Why should we expect Southern Company to be any better at controlling costs now than back in the 1970s and 1980s when its original nukes on the Savannah River went massively over budget? Massively as in 26 times as much per unit as originally projected.
Kristi Swartz wrote for the AJC 30 Jan 2012, A financial look at Plant Vogtle nuclear projects,
When the two original nuclear units at Plant Vogtle were planned, the total cost estimate was $660 million.
Yet, as Jon Gertner reported for NYTimes 16 July 2006,
The plant took almost 15 years to move from blueprints to being operational. And by the time it began producing electricity in the late 1980’s, its total cost, $8.87 billion, was so far overbudget that Vogtle became yet another notorious example of the evils of nuclear energy….

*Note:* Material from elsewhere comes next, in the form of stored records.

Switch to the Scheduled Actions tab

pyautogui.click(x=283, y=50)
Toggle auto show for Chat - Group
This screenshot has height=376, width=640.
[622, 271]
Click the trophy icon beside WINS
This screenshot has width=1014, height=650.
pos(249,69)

The grand plan was to have four reactors. Instead, it was scaled back to two, Vogtle Unit 1 (finished in 1987) and Vogtle Unit 2 (1989).
That’s right, 4 nuclear units were planned for $660,000,000 fifteen (15) years later only 2 units were built, for $8,870,000,000. That’s more than $8 billion in cost overruns, or more than 13 times the original cost estimate. So per unit, that’s more than 26 times the original estimate, or more than $4 billion per unit.